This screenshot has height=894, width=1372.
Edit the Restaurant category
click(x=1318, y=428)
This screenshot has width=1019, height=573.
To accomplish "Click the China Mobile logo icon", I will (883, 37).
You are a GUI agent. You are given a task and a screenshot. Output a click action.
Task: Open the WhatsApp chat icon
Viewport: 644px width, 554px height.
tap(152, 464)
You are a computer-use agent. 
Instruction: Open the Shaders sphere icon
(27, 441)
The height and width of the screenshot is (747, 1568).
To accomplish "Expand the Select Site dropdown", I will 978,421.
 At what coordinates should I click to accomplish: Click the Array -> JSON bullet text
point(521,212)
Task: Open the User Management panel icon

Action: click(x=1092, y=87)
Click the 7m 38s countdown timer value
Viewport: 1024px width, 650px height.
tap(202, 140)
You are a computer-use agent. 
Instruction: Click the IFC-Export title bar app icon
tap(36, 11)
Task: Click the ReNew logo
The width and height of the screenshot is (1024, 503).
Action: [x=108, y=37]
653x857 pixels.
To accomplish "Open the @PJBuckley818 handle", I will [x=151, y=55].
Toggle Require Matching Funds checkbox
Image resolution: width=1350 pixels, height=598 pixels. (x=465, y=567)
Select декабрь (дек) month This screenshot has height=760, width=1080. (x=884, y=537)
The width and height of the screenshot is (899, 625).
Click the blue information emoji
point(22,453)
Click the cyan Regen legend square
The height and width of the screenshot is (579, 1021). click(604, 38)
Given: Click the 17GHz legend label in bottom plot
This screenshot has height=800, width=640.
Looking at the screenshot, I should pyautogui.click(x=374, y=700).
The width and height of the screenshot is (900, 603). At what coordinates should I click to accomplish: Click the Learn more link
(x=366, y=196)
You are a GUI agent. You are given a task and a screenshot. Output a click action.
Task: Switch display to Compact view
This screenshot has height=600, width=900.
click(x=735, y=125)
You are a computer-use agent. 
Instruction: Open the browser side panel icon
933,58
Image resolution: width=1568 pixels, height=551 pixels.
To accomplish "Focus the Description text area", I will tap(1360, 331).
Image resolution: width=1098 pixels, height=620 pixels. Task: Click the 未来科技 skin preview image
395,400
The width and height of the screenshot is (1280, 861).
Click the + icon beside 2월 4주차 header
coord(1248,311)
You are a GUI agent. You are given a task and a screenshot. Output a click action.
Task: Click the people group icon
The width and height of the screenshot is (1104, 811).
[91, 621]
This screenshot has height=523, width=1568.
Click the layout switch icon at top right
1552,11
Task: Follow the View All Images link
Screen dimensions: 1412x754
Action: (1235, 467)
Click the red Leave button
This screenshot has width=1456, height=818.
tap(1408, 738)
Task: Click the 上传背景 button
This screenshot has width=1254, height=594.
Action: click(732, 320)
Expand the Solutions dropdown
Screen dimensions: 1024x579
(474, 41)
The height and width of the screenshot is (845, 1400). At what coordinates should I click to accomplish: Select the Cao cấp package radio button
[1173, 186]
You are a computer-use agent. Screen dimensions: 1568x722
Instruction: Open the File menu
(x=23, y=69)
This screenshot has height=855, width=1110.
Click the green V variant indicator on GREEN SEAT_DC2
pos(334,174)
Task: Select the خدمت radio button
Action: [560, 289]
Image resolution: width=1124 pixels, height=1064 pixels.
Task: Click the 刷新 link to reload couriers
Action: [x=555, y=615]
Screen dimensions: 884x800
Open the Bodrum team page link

· · · · · · ·

DO THIS = Locate every line in the entries that contains the word "button", and copy each of those lines out in full.

TASK RESPONSE =
Click the red Leave button
Task: Click the 上传背景 button
The height and width of the screenshot is (845, 1400). At what coordinates should I click to accomplish: Select the Cao cấp package radio button
Task: Select the خدمت radio button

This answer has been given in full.